Instructions for the task. Copy out word for word the rows below, starting with the line that contains "This screenshot has width=864, height=576." and continuing through the end of the rows. Leave the pictures out of your answer.

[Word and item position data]
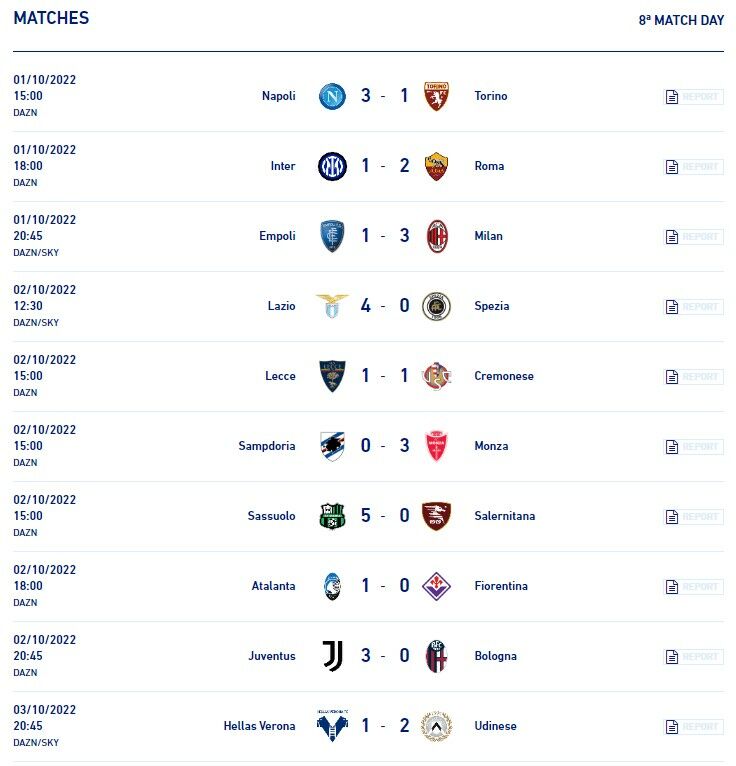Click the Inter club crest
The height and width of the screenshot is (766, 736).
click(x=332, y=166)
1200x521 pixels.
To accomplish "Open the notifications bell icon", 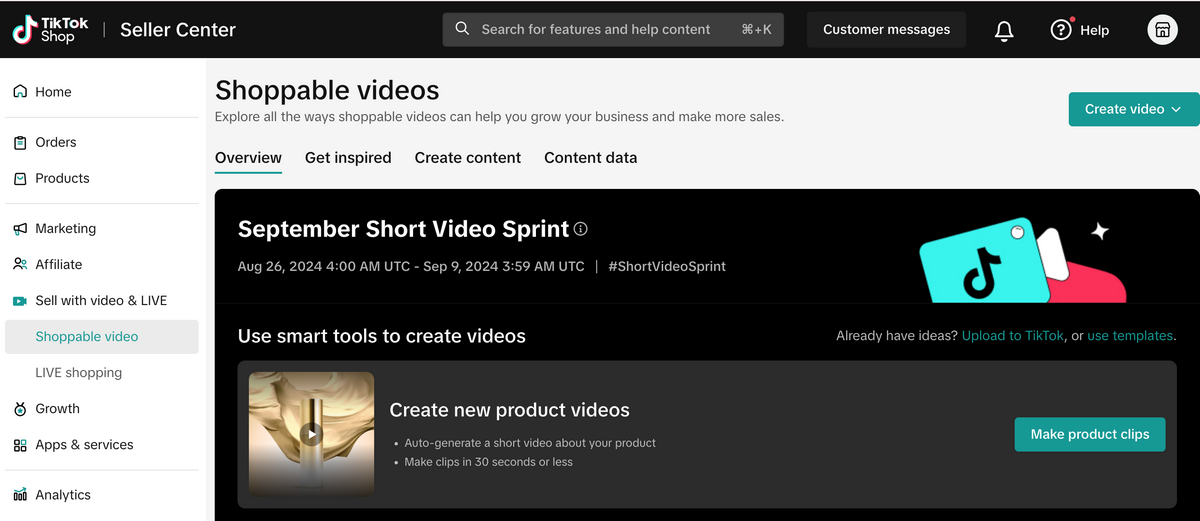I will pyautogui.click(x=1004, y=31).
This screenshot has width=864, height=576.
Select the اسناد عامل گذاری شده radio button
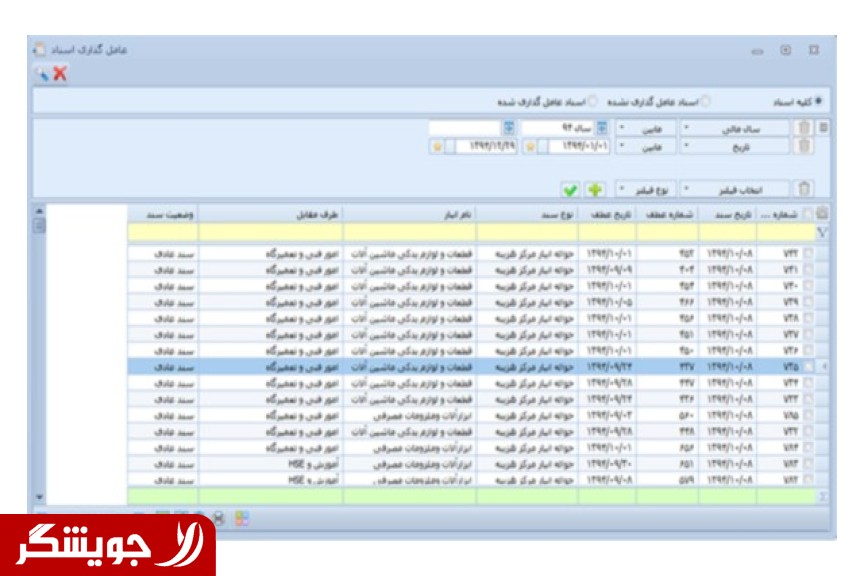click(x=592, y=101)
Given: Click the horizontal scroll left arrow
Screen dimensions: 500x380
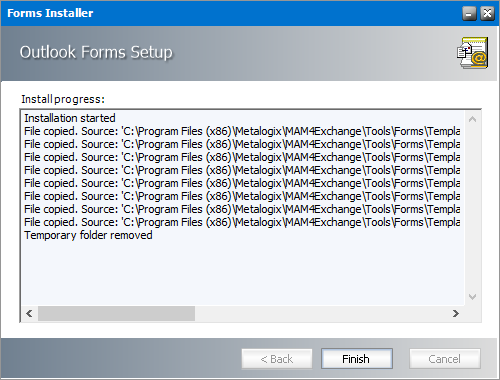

Complete answer.
This screenshot has width=864, height=576.
Select the اسناد عامل گذاری شده radio button
click(x=592, y=101)
Given: Click the horizontal scroll left arrow
Screen dimensions: 500x380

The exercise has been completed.